» What you need to do
Among the lines below, take the one holding "1021x510 pixels.", the one holding "Given: Click the Joined label in user info", and all lines between them. Set them down exactly.

[Available data]

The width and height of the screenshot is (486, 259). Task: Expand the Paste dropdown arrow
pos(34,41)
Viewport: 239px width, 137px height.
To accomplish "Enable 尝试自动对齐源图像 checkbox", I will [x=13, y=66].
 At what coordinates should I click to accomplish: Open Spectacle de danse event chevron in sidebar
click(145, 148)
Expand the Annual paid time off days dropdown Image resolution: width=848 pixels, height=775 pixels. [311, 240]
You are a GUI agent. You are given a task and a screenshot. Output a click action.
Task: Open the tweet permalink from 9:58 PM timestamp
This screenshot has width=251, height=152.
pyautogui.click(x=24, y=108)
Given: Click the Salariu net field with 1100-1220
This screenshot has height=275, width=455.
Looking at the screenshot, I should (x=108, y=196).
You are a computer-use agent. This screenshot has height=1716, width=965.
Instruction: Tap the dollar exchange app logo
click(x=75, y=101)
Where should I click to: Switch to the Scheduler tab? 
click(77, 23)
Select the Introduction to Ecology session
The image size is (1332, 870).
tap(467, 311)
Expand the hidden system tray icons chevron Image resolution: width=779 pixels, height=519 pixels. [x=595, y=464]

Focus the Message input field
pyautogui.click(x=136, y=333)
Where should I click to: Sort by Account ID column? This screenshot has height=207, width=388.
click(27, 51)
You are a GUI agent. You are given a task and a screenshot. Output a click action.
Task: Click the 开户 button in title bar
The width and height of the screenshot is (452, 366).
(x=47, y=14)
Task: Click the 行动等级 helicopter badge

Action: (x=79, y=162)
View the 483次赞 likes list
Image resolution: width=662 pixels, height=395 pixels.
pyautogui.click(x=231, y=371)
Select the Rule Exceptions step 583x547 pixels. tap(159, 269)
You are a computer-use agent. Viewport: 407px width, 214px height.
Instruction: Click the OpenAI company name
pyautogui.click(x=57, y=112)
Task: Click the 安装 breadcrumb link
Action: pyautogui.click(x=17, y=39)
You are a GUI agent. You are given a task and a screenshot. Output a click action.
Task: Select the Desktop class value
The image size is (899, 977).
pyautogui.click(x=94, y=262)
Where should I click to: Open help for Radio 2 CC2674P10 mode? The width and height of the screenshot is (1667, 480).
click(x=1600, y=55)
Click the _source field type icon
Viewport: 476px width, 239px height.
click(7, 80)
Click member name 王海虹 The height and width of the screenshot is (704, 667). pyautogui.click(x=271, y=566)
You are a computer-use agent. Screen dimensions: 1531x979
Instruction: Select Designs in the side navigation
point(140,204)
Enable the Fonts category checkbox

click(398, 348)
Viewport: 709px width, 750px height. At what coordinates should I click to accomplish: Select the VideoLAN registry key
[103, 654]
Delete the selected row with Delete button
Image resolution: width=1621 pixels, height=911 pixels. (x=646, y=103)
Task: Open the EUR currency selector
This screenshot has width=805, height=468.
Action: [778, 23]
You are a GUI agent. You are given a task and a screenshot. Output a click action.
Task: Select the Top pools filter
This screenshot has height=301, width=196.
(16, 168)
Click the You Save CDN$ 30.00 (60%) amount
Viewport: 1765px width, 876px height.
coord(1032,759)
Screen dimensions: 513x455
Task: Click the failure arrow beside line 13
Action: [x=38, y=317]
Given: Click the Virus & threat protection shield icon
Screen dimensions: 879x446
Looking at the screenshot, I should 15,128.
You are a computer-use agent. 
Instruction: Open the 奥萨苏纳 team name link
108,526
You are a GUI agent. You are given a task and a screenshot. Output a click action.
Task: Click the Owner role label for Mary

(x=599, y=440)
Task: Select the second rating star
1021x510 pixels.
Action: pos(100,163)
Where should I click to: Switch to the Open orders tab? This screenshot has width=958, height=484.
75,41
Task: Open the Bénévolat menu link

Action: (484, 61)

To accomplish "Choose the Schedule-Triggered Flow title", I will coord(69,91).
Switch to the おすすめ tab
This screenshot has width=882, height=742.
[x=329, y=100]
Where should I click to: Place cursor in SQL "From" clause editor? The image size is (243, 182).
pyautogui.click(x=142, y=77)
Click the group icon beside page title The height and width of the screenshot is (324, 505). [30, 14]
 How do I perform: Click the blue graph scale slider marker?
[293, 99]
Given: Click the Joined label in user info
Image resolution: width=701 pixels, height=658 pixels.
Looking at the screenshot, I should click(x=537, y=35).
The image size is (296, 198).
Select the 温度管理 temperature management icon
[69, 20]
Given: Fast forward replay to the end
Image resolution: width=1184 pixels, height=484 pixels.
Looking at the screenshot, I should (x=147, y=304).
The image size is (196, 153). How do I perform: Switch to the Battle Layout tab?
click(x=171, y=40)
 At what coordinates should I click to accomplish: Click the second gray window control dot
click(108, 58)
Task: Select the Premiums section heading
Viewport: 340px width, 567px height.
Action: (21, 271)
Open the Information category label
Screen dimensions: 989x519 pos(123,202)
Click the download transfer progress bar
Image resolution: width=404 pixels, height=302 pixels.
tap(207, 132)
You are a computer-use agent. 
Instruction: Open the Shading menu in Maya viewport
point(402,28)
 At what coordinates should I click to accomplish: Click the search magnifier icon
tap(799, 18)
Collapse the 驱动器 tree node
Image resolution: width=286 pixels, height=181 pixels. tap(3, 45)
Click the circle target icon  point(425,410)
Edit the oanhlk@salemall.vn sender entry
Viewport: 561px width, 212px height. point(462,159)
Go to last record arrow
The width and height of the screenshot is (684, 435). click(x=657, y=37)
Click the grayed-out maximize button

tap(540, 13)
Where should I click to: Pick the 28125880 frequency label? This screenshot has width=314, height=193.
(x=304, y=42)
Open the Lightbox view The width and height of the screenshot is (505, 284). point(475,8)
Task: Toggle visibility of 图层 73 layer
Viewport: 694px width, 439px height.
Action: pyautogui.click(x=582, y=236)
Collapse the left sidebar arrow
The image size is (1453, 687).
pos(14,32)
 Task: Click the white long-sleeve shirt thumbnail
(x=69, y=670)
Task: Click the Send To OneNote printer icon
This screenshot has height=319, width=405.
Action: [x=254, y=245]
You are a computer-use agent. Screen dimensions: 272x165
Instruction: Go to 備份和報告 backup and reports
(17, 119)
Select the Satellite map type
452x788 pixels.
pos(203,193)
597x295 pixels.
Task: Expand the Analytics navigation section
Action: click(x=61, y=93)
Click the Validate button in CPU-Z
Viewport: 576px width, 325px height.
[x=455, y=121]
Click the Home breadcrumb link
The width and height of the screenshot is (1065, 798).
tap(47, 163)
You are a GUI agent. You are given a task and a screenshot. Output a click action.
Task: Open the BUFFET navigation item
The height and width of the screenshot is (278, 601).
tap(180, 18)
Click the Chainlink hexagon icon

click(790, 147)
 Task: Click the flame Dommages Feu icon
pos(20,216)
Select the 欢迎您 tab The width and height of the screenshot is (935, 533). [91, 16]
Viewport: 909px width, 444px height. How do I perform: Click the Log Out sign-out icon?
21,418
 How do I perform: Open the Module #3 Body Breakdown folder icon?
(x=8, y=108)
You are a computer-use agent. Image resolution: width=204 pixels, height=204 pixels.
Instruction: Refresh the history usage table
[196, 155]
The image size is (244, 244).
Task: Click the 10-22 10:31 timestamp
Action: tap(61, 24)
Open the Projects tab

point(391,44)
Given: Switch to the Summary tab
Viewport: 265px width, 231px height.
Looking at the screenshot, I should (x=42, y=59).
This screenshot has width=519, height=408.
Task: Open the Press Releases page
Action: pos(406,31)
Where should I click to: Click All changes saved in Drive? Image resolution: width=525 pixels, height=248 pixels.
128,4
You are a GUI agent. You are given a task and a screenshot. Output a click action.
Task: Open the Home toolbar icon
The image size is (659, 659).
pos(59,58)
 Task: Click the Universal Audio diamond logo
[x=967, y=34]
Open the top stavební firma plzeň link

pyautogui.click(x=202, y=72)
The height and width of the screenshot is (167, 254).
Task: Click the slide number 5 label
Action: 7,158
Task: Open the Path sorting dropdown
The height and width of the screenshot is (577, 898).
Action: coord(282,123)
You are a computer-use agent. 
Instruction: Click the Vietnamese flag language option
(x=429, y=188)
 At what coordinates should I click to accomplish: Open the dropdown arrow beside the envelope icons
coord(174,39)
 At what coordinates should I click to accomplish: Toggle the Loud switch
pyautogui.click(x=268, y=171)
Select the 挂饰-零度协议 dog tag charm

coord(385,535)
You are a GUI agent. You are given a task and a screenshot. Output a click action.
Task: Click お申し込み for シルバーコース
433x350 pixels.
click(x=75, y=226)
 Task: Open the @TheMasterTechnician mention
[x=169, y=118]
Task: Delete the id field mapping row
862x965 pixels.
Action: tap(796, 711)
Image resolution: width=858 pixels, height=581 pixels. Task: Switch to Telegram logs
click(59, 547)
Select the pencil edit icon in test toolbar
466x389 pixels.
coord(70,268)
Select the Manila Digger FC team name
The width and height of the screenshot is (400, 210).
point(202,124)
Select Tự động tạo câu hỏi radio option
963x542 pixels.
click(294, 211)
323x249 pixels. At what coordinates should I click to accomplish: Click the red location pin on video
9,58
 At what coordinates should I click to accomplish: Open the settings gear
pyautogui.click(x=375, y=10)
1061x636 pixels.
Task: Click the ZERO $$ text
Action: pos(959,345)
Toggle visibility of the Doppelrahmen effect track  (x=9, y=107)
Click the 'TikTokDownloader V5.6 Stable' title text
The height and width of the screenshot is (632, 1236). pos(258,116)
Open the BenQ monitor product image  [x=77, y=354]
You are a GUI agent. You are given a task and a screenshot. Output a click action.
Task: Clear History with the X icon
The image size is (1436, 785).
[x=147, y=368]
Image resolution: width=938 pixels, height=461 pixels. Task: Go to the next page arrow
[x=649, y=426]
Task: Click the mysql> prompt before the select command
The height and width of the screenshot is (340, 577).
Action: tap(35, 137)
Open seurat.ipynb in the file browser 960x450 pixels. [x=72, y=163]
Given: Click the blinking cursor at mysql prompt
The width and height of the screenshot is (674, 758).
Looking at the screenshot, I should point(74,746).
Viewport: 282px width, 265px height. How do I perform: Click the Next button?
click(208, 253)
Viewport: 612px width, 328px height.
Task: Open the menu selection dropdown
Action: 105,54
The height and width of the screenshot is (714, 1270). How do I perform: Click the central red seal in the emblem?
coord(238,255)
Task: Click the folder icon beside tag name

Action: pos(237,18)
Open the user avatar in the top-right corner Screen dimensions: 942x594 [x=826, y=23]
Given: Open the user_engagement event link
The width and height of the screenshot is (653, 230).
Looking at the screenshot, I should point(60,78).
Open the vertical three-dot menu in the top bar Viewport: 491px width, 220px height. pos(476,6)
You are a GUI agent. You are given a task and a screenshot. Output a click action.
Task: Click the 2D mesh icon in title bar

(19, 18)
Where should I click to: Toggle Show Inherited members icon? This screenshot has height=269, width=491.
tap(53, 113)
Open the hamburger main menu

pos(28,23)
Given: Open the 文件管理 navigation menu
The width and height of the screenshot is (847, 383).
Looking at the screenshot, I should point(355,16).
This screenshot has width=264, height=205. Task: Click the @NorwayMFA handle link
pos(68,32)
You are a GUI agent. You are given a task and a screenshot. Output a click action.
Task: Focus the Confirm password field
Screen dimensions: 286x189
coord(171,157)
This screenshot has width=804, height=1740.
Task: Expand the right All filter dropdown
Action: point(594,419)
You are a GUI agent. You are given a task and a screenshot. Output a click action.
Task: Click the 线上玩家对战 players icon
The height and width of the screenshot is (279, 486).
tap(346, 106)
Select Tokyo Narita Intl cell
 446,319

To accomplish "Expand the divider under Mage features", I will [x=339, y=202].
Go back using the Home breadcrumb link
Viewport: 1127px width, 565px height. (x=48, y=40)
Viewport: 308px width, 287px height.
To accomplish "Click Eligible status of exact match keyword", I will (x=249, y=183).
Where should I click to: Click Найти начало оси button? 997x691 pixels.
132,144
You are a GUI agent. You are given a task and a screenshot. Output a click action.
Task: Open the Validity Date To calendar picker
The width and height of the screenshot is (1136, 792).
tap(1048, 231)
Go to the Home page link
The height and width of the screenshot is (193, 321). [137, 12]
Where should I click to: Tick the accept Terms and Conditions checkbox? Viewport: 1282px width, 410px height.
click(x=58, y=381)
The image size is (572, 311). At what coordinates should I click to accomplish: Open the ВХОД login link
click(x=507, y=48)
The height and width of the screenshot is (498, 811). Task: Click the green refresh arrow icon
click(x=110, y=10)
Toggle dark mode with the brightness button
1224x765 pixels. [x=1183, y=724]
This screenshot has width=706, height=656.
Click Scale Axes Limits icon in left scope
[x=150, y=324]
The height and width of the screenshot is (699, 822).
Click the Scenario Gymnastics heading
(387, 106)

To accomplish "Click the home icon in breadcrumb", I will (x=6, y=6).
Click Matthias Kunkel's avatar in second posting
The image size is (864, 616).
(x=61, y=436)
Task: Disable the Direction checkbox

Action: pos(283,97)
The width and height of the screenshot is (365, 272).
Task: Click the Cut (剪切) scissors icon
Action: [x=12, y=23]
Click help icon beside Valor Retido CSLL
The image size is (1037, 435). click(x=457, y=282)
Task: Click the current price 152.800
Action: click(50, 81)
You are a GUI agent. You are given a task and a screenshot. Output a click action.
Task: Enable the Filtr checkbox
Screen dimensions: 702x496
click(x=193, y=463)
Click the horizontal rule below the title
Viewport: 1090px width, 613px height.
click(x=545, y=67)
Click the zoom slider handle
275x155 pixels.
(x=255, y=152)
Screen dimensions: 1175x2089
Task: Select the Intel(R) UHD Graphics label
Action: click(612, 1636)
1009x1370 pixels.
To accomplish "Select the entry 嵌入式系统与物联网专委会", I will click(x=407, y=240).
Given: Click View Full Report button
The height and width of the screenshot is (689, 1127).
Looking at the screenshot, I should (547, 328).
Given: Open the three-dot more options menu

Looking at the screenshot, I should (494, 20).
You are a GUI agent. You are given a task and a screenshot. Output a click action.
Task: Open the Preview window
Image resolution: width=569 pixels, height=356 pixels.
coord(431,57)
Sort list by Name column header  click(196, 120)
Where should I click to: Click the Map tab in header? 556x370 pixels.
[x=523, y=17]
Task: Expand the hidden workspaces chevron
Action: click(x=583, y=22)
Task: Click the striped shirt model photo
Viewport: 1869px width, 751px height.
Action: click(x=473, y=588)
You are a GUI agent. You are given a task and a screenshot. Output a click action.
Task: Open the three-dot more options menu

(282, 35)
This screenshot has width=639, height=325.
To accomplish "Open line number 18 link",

[/Available data]

» Output
1021x510 pixels.
Action: pos(100,163)
Where should I click to: Switch to the Open orders tab? This screenshot has width=958, height=484.
75,41
Task: Open the Bénévolat menu link

Action: (484, 61)

To accomplish "Choose the Schedule-Triggered Flow title", I will coord(69,91).
Switch to the おすすめ tab
This screenshot has width=882, height=742.
[x=329, y=100]
Where should I click to: Place cursor in SQL "From" clause editor? The image size is (243, 182).
pyautogui.click(x=142, y=77)
Click the group icon beside page title The height and width of the screenshot is (324, 505). [30, 14]
 How do I perform: Click the blue graph scale slider marker?
[293, 99]
Given: Click the Joined label in user info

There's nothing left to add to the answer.